Dr. R. van Kooten geeft kijkje in de keuken van de prediker
EDE. Hoe wordt een preek geboren? Dr. R. van Kooten gaf gisteravond in Ede een kijkje in zíjn keuken. De keuken van dé prediker, zoals hem als onderwerp was meegegeven, bestaat volgens hem niet.
De predikant van de hersteld hervormde gemeente in Apeldoorn, tevens docent ethiek en homiletiek aan het Hersteld Hervormd Seminarie aan de Vrije Universiteit in Amsterdam, sprak in het kader van de lezingenserie van de Theologische Hogeschool van de Gereformeerde Bond (THGB) ”Johannes Calvijn”. Het jaarthema van de serie is ”De preek leeft”.
Iedere kerk moet volgens dr. Van Kooten een keuringsdienst van waren hebben, waarbij zowel de inrichting van de keuken als het bereide voedsel van tijd tot tijd op kwaliteit gekeurd wordt. Een taak die hij graag aan ouderlingen ziet toebedeeld. „Er zijn predikers die in een magnetron de maaltijd van een collega opwarmen en serveren alsof ze die zelf hebben klaargemaakt. Of predikers van de snelle hap, die op zaterdag nog even twee preken in elkaar flansen. Er zijn er ook die preken uit hun eerste gemeente in de diepvries hebben liggen en deze vervolgens in iedere volgende gemeente opwarmen. De vitaminen zijn eruit en het gezicht van de prediker glanst niet zoals bij Mozes van de levende ontmoeting met God.”
We staan op de preekstoel om het Woord van God te verkondigen, betoogde dr.

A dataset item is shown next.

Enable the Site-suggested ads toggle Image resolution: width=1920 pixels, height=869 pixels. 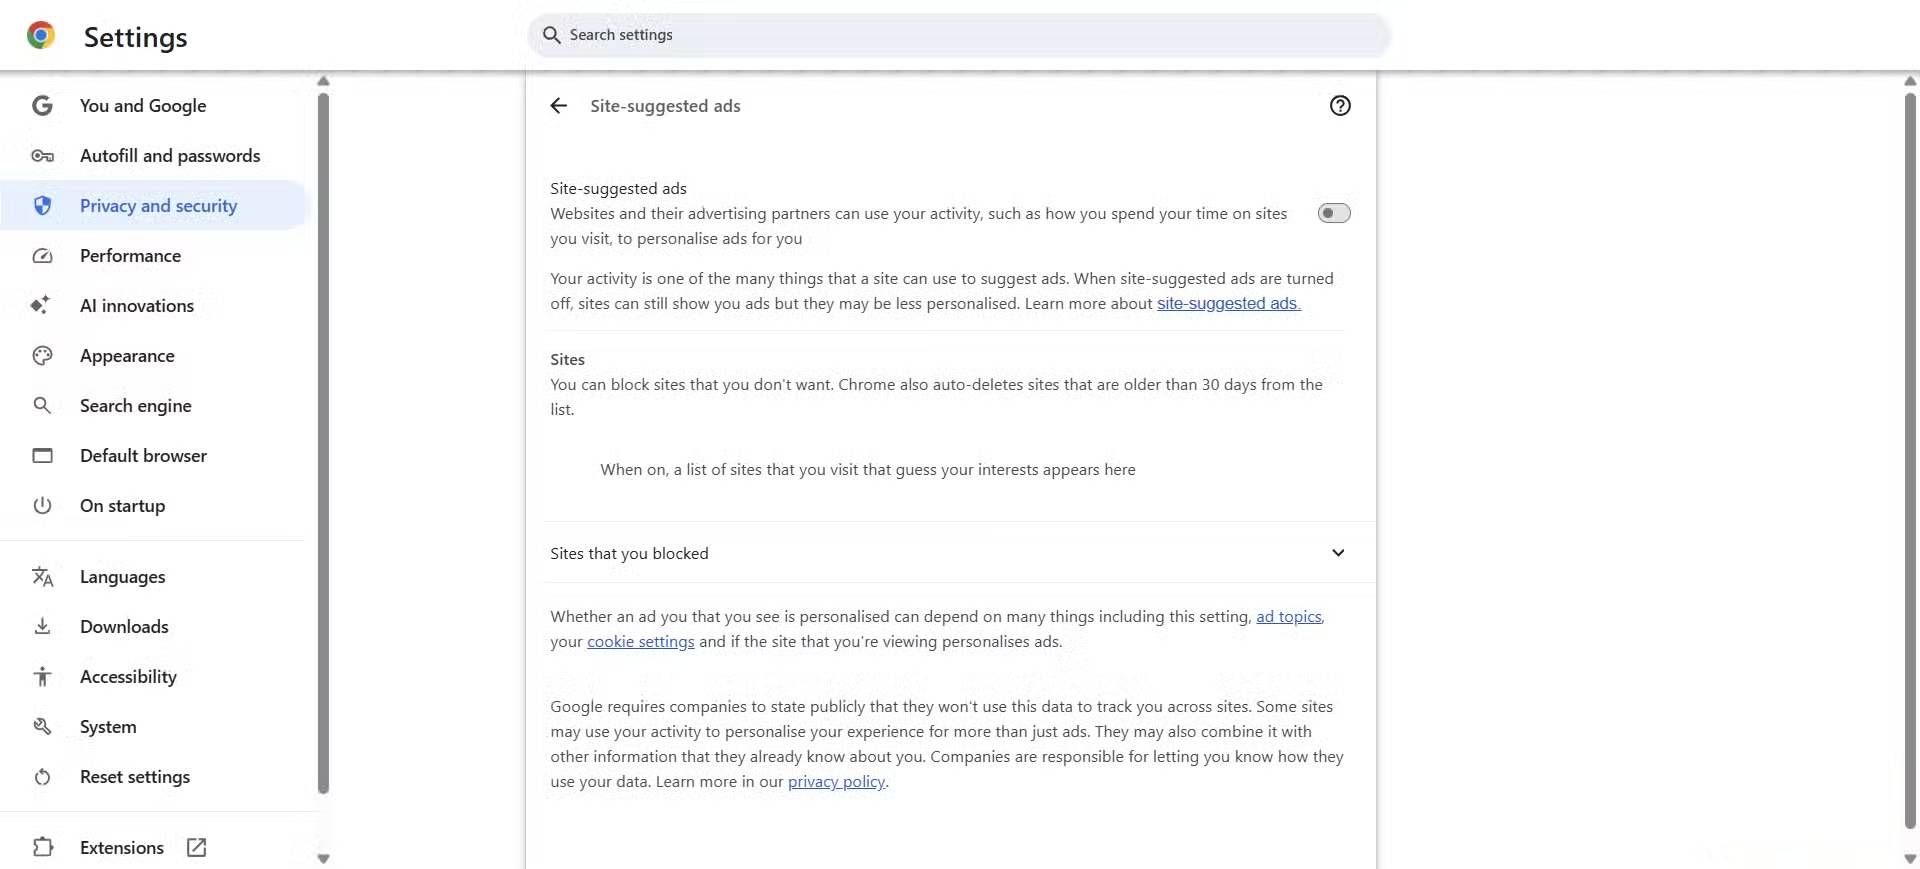pyautogui.click(x=1333, y=213)
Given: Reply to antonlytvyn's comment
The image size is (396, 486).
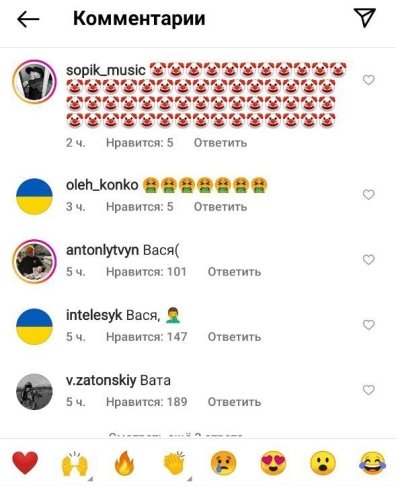Looking at the screenshot, I should pos(234,272).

Van Kooten. „Het gaat om de tekst. Die moet tot klinken komen. Dat zal in de weekindeling en tijdsbesteding van de prediker terug te vinden moeten zijn. Ouderlingen die geroepen zijn om toe te zien op het leven en de leer van de predikant, moeten zich hiervan bewust zijn. Ze moeten hun beleid zo inrichten, dat de predikant allereerst aandacht schenkt aan deze voornaamste roeping.”
De predikant wil graag een maand of een seizoen vooruit denken waarover hij wil preken. „Het gaat erom trouw en eerlijk te luisteren naar de tekst. Zo gaan de Schriften open: Alzo spreekt de Heere.” Bij een tekst moet je volgens hem zelf in de modder staan en die ook ruiken.
De keuze van een tekst moet, volgens de docent homiletiek, gericht zijn op de noden van de gemeente. „De foto’s van mensen uit allerlei leeftijdsgroepen moet je voor je hebben.” Ook noemde hij het een must de kinderen en jongeren niet te vergeten. „Er moet ook gewone taal gebruikt worden. Jongeren moeten proeven dat de dominee geen verhaaltje uit de oude doos haalt dat honderd jaar geleden ook zo verteld werd.” Vervolgens stelde hij dat de tekst een literaire eenheid moet zijn. „De Bijbelschrijvers hebben geen losse gedachten opgeschreven, maar geïnspireerde en gerangschikte eenheden.”
Met de aanwezigen werd een preek gemaakt over Mattheüs 14:22-31. Daar gaat het over de storm op zee, waar de discipelen Jezus voor een spook houden en Petrus op bevel van Jezus wandelend op de golven naar Hem toekomt. „Welke vragen komen er bij u boven als u dit gedeelte doorleest? Stel die vragen aan de tekst en wat gebeurt er met u bij het herlezen?”